Jenny Lee grew up in Singapore, traveled to the U.S. for a world-class education, then returned to Singapore in 1995 as part of a pact she’d made with her native country: The state sponsored her education on the condition that she return and work at a state-owned company.

Thus, her career began with her working on the technology of fighter jets at Singapore Technologies Aerospace. While on the job, she took the many opportunities to talk shop with “the guys,” delving into the technologies and trends of the moment with pilots and engineers.

After a second round of education in the U.S., Lee took a new job, this time working in investment banking at Morgan Stanley in Hong Kong.

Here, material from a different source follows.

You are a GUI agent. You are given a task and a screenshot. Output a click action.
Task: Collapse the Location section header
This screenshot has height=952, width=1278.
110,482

She later transitioned to doing venture capital at JAFCO Asia, and she now holds a powerful position, leading many of GGV’s most successful investments across the Asian and North American continents.

Lee is known as a fighter, a workaholic, and a gadget fiend; and she’s always got her eyes open to opportunities in the market and in new business models.

Recommended: An in-depth interview [PDF]; an article she wrote about tech “going to China”.

Adele Oliva

VITAL STATS:

  • Firm: Quaker Partners
  • Education: MBA, Cornell University; BSc, St. Joseph University
  • Position on the Forbes Tech Midas List: 97

 

Adele Oliva has ample experience and deep roots in biotech and pharmaceutical investment, but she didn’t know this is where her interests would lie until the early 1990s during her tenure at Cornell.

“While at business school, I was not sure what industry I was going to go into,” she said during a panel, talking about her transition from a bachelor’s in finance to her healthcare-focused MBA. “So I sat through everything from Exxon to Mobile to PNG to consulting and chose healthcare as where I want to spend the next 40 to 50 years. I’m thrilled with the decision.”

She put in some time in marketing and business positions in her chosen industry, then transitioned to investment. Some of her portfolio companies have seen notable exits in the hundreds of millions of dollars, and her current investments include EKR Therapeutics, NB Therapeutics, NovaSom and Semprae Laboratories.

“I sit in board meetings everyday where I’m the only woman,” she said at a Cornell event in 2009. “There are still many board meetings where there are no women. Most of the people I work with and are exposed to are white men — and they are very talented, but there is the benefit of diversity in ideas, in contacts, and networks.”

Recommended: interview about the value of MBA programs; clips and transcripts from a panel on enterprising women.